Data shown start

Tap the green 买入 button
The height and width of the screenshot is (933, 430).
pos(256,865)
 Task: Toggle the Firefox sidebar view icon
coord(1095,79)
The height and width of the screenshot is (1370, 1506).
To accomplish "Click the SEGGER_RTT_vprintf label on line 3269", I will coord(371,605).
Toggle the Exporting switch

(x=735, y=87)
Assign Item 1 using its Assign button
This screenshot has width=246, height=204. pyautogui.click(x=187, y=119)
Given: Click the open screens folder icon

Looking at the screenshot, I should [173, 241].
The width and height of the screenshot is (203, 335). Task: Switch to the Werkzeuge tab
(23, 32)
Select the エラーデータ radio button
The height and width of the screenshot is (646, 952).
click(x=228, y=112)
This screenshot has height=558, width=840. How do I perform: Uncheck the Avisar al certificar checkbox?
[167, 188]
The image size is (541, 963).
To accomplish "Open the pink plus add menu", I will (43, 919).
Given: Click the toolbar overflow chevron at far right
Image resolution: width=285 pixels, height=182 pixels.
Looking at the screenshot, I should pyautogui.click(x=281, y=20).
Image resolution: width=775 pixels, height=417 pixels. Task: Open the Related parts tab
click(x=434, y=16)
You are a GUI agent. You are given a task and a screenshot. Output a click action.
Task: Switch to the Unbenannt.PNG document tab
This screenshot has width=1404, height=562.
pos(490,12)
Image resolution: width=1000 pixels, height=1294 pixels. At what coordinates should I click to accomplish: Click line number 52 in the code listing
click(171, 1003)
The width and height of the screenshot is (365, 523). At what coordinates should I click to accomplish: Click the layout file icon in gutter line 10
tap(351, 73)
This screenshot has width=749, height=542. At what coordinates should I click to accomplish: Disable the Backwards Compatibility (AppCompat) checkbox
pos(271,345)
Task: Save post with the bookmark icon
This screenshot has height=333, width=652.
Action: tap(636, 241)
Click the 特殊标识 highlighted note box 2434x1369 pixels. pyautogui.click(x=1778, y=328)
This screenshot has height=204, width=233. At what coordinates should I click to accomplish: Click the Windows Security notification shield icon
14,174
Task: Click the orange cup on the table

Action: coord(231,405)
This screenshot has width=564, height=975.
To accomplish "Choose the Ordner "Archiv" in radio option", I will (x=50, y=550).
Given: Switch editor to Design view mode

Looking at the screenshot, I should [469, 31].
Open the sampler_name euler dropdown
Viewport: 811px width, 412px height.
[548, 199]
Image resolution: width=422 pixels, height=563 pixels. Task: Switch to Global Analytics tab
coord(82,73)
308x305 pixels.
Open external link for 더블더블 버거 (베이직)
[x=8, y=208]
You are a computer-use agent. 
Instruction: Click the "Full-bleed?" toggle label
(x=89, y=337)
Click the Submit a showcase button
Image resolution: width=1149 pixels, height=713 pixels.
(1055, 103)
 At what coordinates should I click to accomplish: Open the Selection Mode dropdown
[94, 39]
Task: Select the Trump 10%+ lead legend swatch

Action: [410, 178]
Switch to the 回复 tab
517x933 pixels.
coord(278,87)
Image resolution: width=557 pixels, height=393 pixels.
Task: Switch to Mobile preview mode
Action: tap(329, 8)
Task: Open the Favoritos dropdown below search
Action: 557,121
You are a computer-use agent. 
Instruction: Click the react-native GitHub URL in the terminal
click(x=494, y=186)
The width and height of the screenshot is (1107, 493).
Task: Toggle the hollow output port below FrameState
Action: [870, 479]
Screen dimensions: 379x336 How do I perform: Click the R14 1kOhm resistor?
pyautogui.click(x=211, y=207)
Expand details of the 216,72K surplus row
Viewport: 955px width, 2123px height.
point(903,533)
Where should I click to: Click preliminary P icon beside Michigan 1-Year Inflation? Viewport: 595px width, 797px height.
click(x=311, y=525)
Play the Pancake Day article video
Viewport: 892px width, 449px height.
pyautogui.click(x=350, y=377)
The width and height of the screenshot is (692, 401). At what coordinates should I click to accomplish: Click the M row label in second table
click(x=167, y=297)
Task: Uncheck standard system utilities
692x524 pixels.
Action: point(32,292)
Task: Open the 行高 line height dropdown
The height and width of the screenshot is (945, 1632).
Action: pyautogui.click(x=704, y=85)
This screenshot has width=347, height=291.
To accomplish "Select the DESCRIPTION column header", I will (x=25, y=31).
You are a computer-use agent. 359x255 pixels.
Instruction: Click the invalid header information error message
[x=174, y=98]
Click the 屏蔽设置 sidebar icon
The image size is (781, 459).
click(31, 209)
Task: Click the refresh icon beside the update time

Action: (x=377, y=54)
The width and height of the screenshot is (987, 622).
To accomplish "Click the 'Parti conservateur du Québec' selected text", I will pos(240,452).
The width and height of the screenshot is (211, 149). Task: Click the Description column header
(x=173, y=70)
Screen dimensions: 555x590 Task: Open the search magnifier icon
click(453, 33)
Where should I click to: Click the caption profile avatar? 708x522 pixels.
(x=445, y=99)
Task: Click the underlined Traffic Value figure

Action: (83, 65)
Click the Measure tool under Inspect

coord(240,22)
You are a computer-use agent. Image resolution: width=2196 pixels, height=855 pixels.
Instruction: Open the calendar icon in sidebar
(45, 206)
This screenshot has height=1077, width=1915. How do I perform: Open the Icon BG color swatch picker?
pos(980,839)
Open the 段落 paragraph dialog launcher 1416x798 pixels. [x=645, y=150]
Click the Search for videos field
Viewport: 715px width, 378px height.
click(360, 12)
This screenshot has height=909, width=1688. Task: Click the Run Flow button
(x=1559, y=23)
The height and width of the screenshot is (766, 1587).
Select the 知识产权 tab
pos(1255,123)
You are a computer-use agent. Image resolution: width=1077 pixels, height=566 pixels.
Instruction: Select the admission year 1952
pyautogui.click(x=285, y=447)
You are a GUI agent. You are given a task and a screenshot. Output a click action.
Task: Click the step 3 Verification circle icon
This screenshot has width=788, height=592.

Data shown end

Request:
Please quote the lines between the one containing "Task: Toggle the Firefox sidebar view icon" and the one containing "pos(490,12)", inclusive.

Correct response:
 Task: Toggle the Firefox sidebar view icon
coord(1095,79)
The height and width of the screenshot is (1370, 1506).
To accomplish "Click the SEGGER_RTT_vprintf label on line 3269", I will coord(371,605).
Toggle the Exporting switch

(x=735, y=87)
Assign Item 1 using its Assign button
This screenshot has width=246, height=204. pyautogui.click(x=187, y=119)
Given: Click the open screens folder icon

Looking at the screenshot, I should [173, 241].
The width and height of the screenshot is (203, 335). Task: Switch to the Werkzeuge tab
(23, 32)
Select the エラーデータ radio button
The height and width of the screenshot is (646, 952).
click(x=228, y=112)
This screenshot has height=558, width=840. How do I perform: Uncheck the Avisar al certificar checkbox?
[167, 188]
The image size is (541, 963).
To accomplish "Open the pink plus add menu", I will (43, 919).
Given: Click the toolbar overflow chevron at far right
Image resolution: width=285 pixels, height=182 pixels.
Looking at the screenshot, I should pyautogui.click(x=281, y=20).
Image resolution: width=775 pixels, height=417 pixels. Task: Open the Related parts tab
click(x=434, y=16)
You are a GUI agent. You are given a task and a screenshot. Output a click action.
Task: Switch to the Unbenannt.PNG document tab
This screenshot has width=1404, height=562.
pos(490,12)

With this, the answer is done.